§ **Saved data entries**
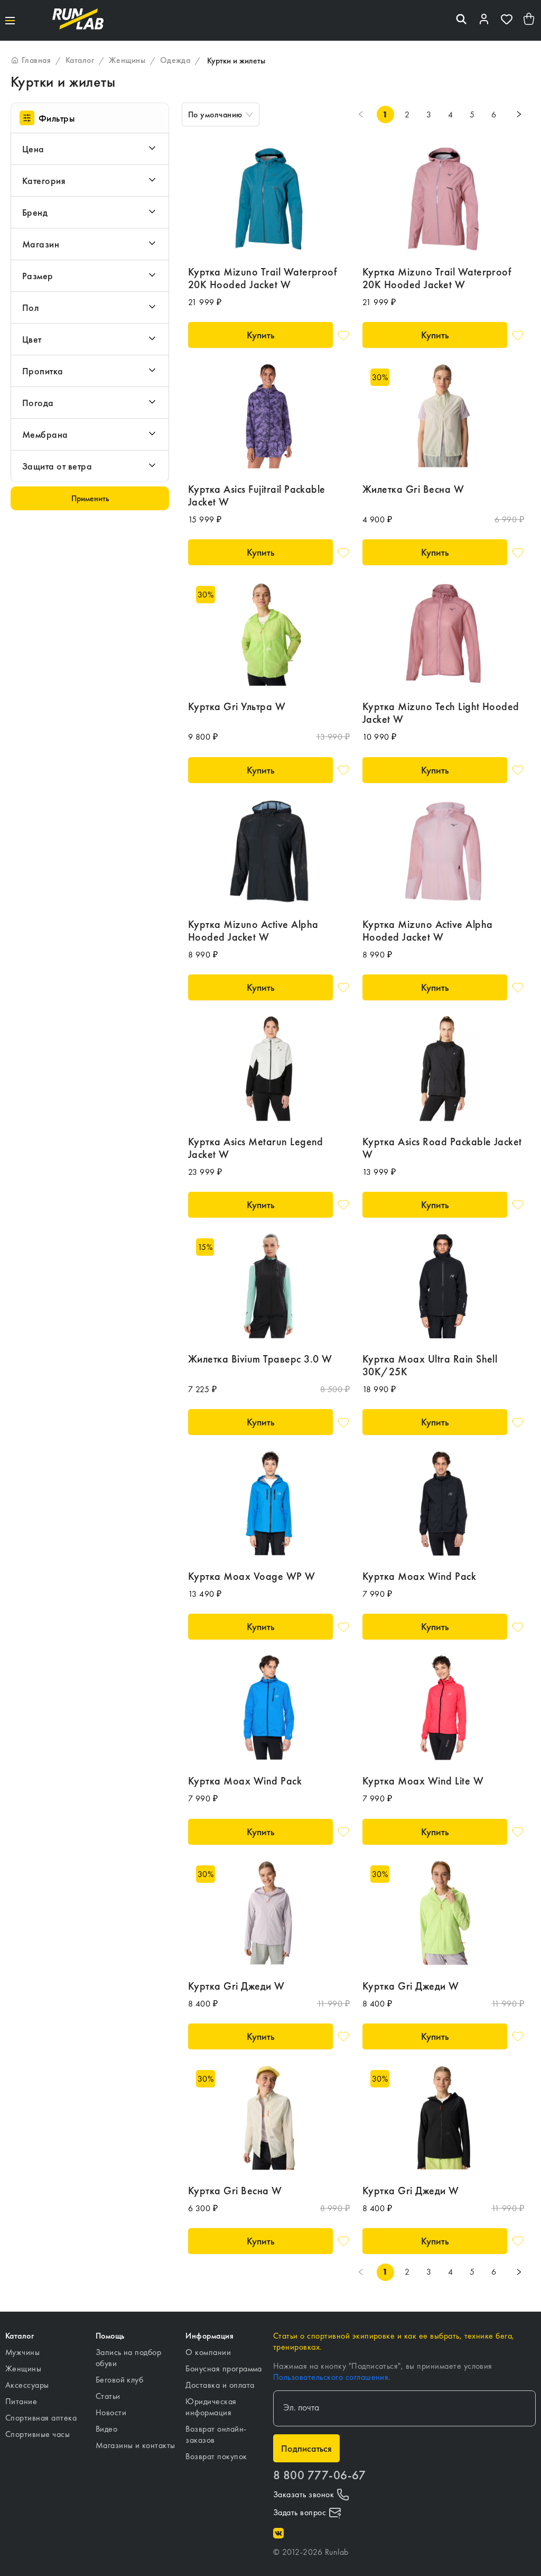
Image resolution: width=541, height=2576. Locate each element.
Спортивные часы (37, 2434)
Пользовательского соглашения (330, 2376)
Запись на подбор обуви (129, 2358)
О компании (208, 2352)
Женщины (23, 2368)
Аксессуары (27, 2384)
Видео (106, 2428)
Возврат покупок (216, 2456)
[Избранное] (506, 20)
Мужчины (22, 2352)
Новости (111, 2412)
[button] (90, 148)
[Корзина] (529, 20)
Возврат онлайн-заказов (215, 2434)
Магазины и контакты (135, 2445)
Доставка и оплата (219, 2384)
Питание (21, 2401)
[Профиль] (484, 20)
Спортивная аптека (41, 2417)
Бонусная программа (223, 2368)
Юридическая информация (210, 2407)
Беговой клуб (120, 2379)
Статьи (108, 2396)
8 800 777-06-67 (319, 2475)
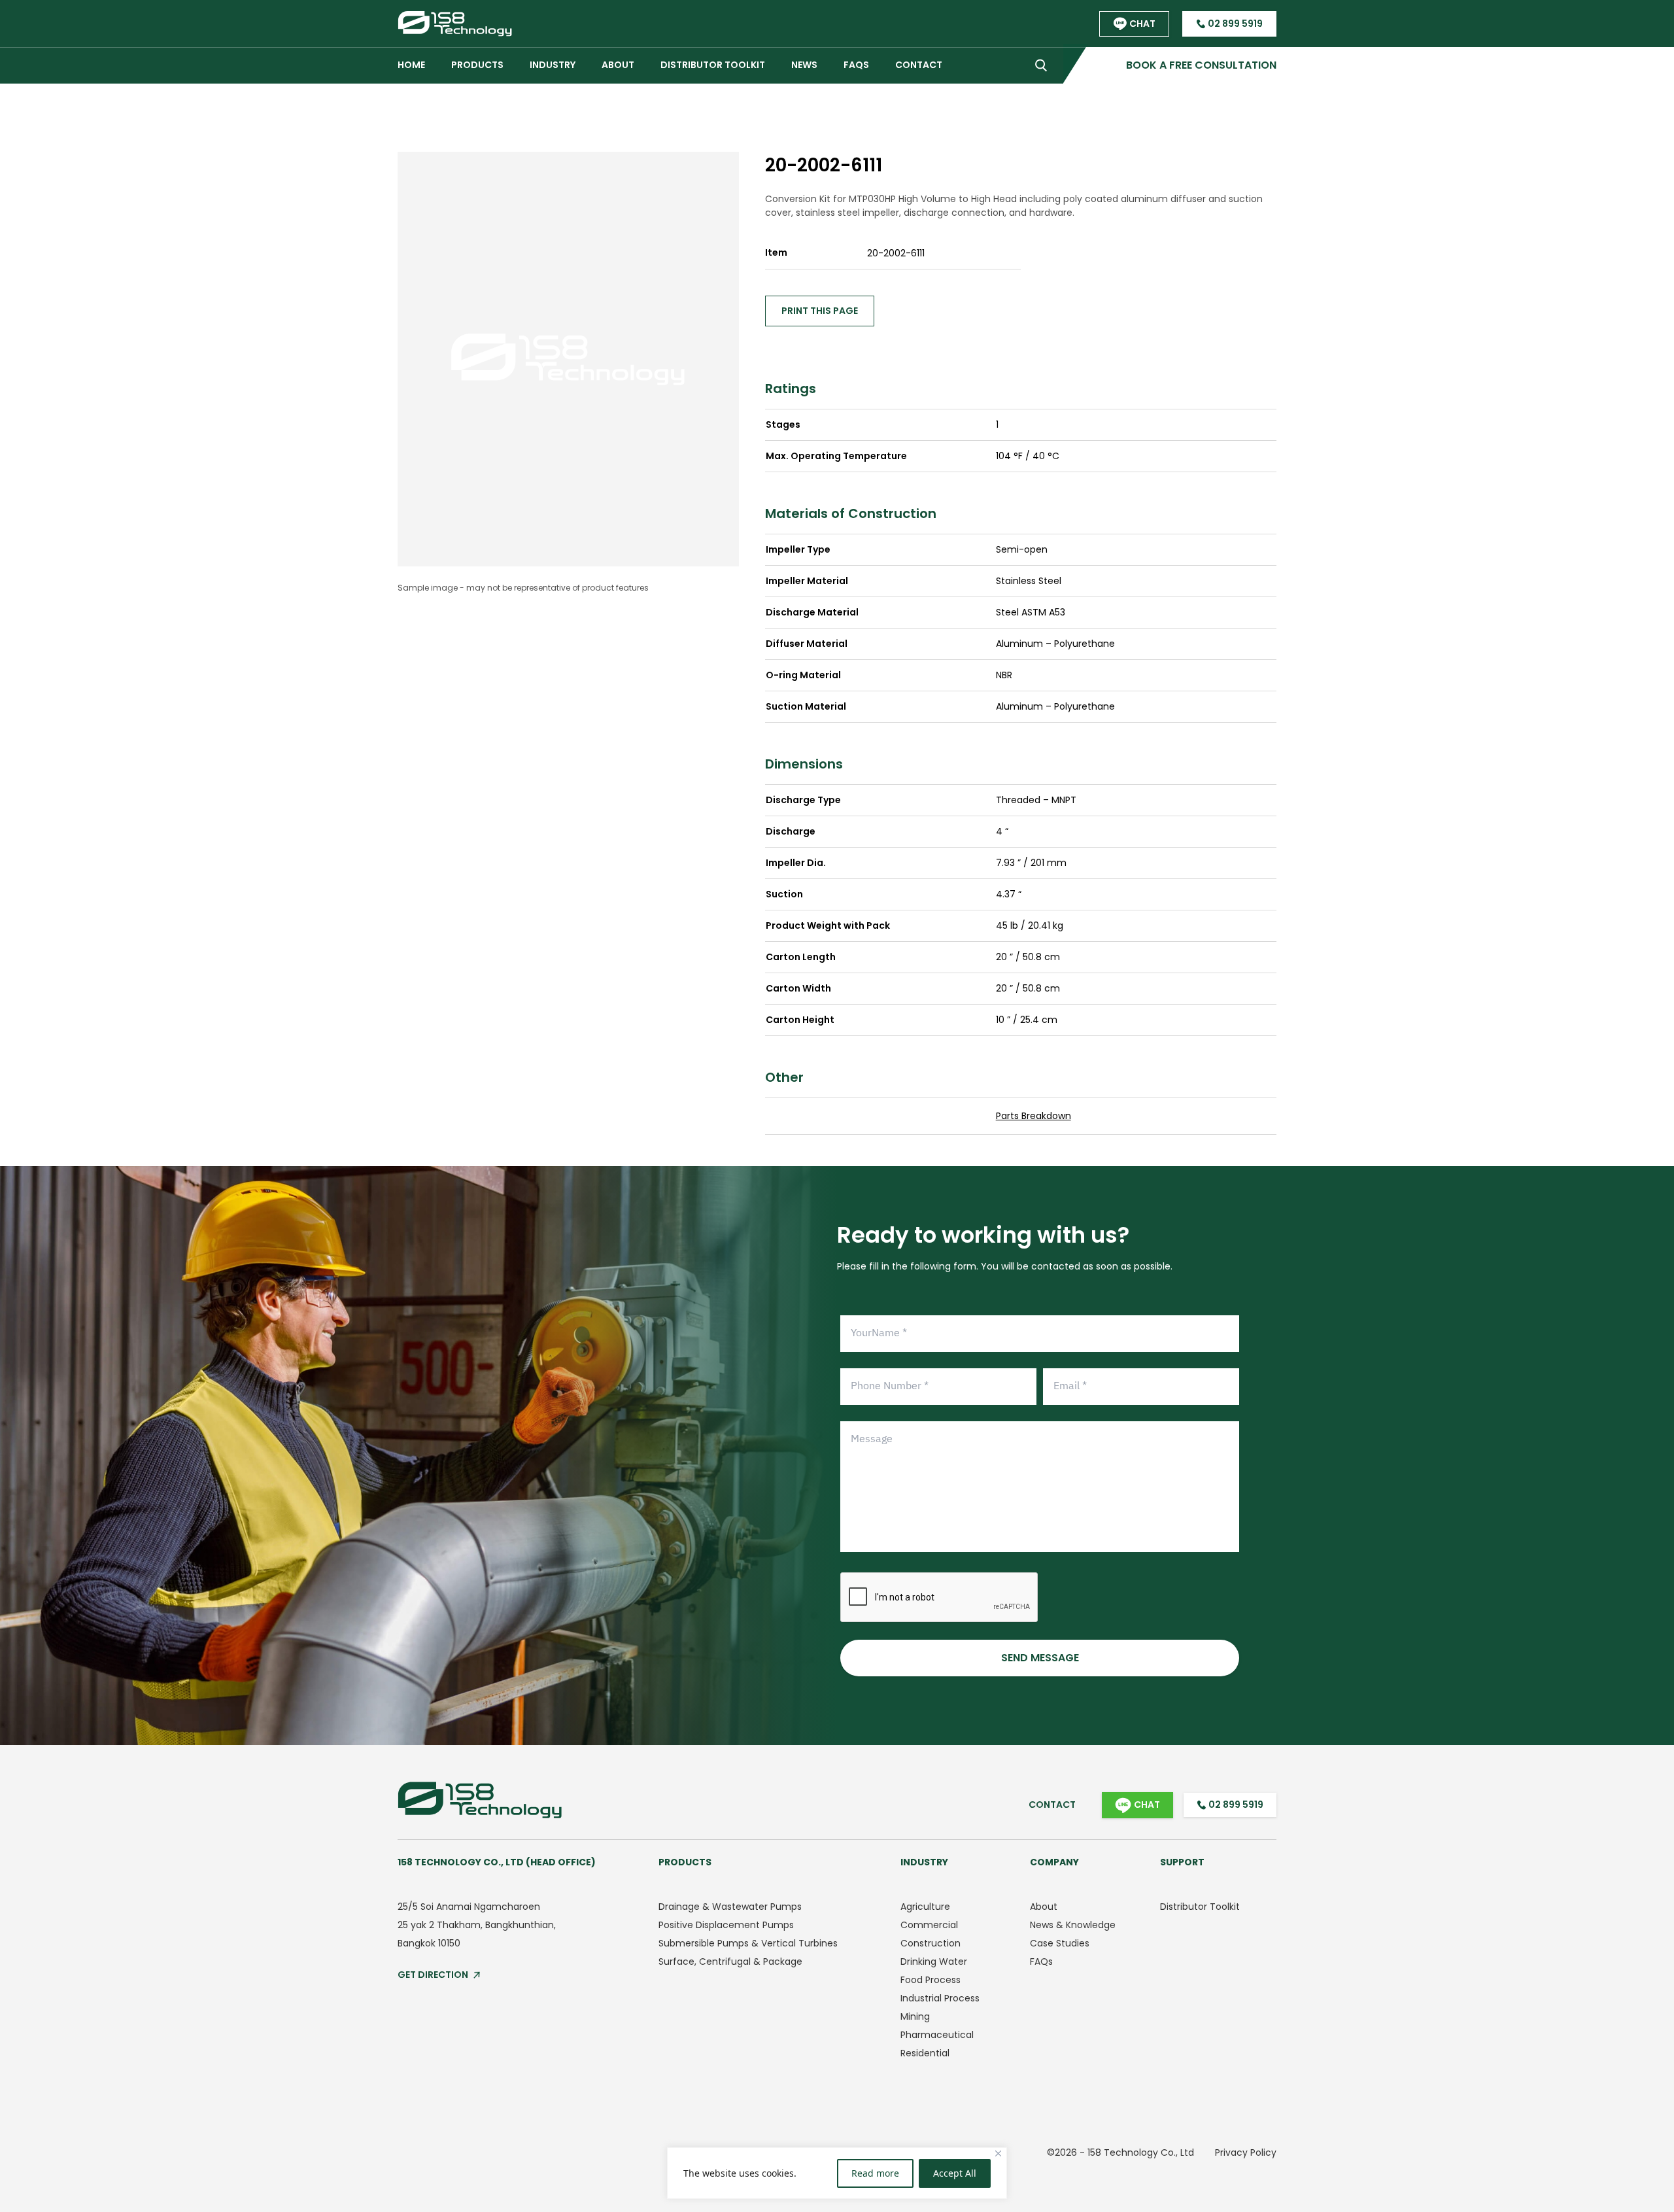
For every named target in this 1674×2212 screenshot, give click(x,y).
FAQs (1041, 1961)
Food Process (930, 1979)
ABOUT (618, 64)
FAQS (856, 64)
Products (477, 64)
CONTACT (918, 64)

§ **TASK PROMPT**
Drop the images and repeat the data exactly.

§ **SOLUTION TO THE PROBLEM**
Image resolution: width=541, height=2576. Locate each element.
Спортивные часы (37, 2434)
Пользовательского соглашения (330, 2376)
Запись на подбор обуви (129, 2358)
О компании (208, 2352)
Женщины (23, 2368)
Аксессуары (27, 2384)
Видео (106, 2428)
Возврат покупок (216, 2456)
[Избранное] (506, 20)
Мужчины (22, 2352)
Новости (111, 2412)
[button] (90, 148)
[Корзина] (529, 20)
Возврат онлайн-заказов (215, 2434)
Магазины и контакты (135, 2445)
Доставка и оплата (219, 2384)
Питание (21, 2401)
[Профиль] (484, 20)
Спортивная аптека (41, 2417)
Бонусная программа (223, 2368)
Юридическая информация (210, 2407)
Беговой клуб (120, 2379)
Статьи (108, 2396)
8 800 777-06-67 (319, 2475)
For every named target in this 1674×2212 screenshot, give click(x,y).
FAQs (1041, 1961)
Food Process (930, 1979)
ABOUT (618, 64)
FAQS (856, 64)
Products (477, 64)
CONTACT (918, 64)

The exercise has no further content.